Bruno Genesio n’a pas encore officiellement quitté le banc lillois. Pourtant, son successeur potentiel a déjà un nom. Et ce nom change tout.
Il y a une forme d’ingratitude dans le football professionnel qui ne choque plus personne. Bruno Genesio est en train de réussir l’une des meilleures saisons de l’histoire récente du LOSC — troisième de Ligue 1, qualifié pour la Ligue des Champions, 61 points au compteur — et la question n’est déjà plus de savoir s’il restera, mais qui le remplacera.
La réponse qui circule depuis fin avril dans les couloirs du Domaine de Luchin, relayée par BBC Sport et plusieurs médias italiens, a de quoi faire vibrer les supporters nordistes : Thiago Motta.
La fin d’un cycle annoncée
Bruno Genesio arrive en fin de contrat le 30 juin 2026. Après près de cent matchs à la tête des Dogues, l’entraîneur lyonnais a accompli ce pour quoi il avait été recruté : remettre le LOSC dans l’élite du football européen, reconstruire une identité de jeu, redonner confiance à un groupe qui en manquait. Mission accomplie — et peut-être trop bien accomplie.

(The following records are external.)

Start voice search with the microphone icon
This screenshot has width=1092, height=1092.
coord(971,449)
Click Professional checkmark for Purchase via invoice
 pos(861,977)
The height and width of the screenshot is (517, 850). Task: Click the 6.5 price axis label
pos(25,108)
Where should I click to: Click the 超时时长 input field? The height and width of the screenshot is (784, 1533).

Car c’est précisément le succès de Genesio qui a ouvert la porte à des ambitions plus grandes. La perspective de la Ligue des Champions change l’échelle du projet. Et pour la Ligue des Champions, le président Olivier Létang semble vouloir un profil différent. Plus expérimenté sur la scène européenne. Plus bankable, aussi, pour attirer des recrues de standing international.
Genesio, lui, entretient le flou. Interrogé sur son avenir en conférence de presse, il n’a ni confirmé ni infirmé un départ. Une attitude qui, dans le monde du football, dit souvent beaucoup plus qu’un long discours. Et les rumeurs d’un rapprochement avec l’Olympique de Marseille, qui cherche également son prochain entraîneur, ne font qu’alimenter l’idée d’une séparation à l’amiable, propre, presque logique.
Thiago Motta, le profil rêvé
Libre depuis son éviction de la Juventus — où son passage restera comme l’un des grands malentendus tactiques de ces dernières saisons — Thiago Motta est aujourd’hui l’un des entraîneurs les plus convoités d’Europe. À 43 ans, l’Italo-Brésilien a construit sa réputation sur un jeu offensif, vertical, exigeant, qu’il avait sublimé lors de son passage à Bologne, où il avait mené un club modeste en Ligue des Champions.
C’est précisément ce qu’il a fait à Bologne que Létang voudrait reproduire à Lille. Prendre un groupe solide, lui donner un style, le propulser dans une autre dimension. La logique est implacable.
Selon les informations convergentes de TuttoJuve et Daniel Riolo, Motta figurerait en tête d’une short-list qui comprend également Franck Haise, Éric Roy et Luka Elsner. Autant dire qu’il devance nettement ses concurrents. La relation de confiance entre Motta et Létang — qui s’étaient déjà croisés dans les réseaux parisiens — renforce encore la cohérence du dossier.
Un été de tous les dangers
Rien n’est signé. Rien n’est officiel. Et dans le football, les pistes les plus solides s’évaporent parfois en quarante-huit heures. Mais rarement une succession n’aura semblé aussi logique — sportivement, humainement, stratégiquement.
Le LOSC entre dans l’été le mieux armé depuis des années : un effectif compétitif, des finances saines, une place en Ligue des Champions quasi assurée. Il lui manque juste un entraîneur pour la saison prochaine.
Si Thiago Motta dit oui, Lille pourrait bien devenir la surprise de l’Europe en 2026-2027.